Problem 1: Using the great-power update, decide whether each statement agrees with it: (a) The Congressional Budget Office expects the federal deficit to stay above 5% of GDP for the next decade; (b) the federal debt stood at 116% of GDP in 2023; (c) the federal deficit is forecast at 6.2% of GDP in 2024. Answer yes or no for each and quote the deciding words.
Problem 2: Write out the part of the great-power update running from "This is an update" up to and including "make their coalition.", copied word for word.

Page extract:

This is an update of the “bigger picture” within which we can place the deluge of important events coming at us fast and furious from around the world. We must look at the domestic strength of each great power (USA, China, Russia) which is the underpinning of their global position, together with the allies and vassals which make their coalition.
United States
The US Federal Reserve has maintained a loose monetary policy when compared to actual inflation, US federal government deficits, and the ever-levitating stock market. To tame retail and asset inflation interest rates should be higher and Quantitative Tightening (QT) greater, but this cannot be done given the highly fragile nature of a financial system drunk on two decades of an ever-refilling punch bowl; laid over four decades of financial deregulation and bailouts. The federal government helped rescue the financial markets in late 2022 by significant increases in deficit spending, with a 6.2% of GDP federal deficit in fiscal 2023 and a forecast of 5.6% in 2024. The Congressional Budget Office forecasts that the federal deficit will remain above 5% of GDP for the next decade and beyond. The federal debt was 97% of GDP in 2023 and is forecast to rise to 116% of GDP in 2034.

Dataset section:
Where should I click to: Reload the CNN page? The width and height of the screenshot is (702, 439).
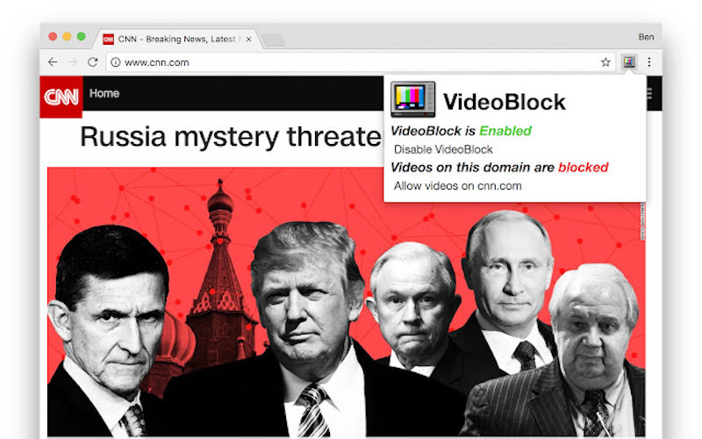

Written solution 1:
(a) Yes: "The Congressional Budget Office forecasts that the federal deficit will remain above 5% of GDP for the next decade and beyond."
(b) No: "The federal debt was 97% of GDP in 2023"
(c) No: "a forecast of 5.6% in 2024"

Written solution 2:
This is an update of the “bigger picture” within which we can place the deluge of important events coming at us fast and furious from around the world. We must look at the domestic strength of each great power (USA, China, Russia) which is the underpinning of their global position, together with the allies and vassals which make their coalition.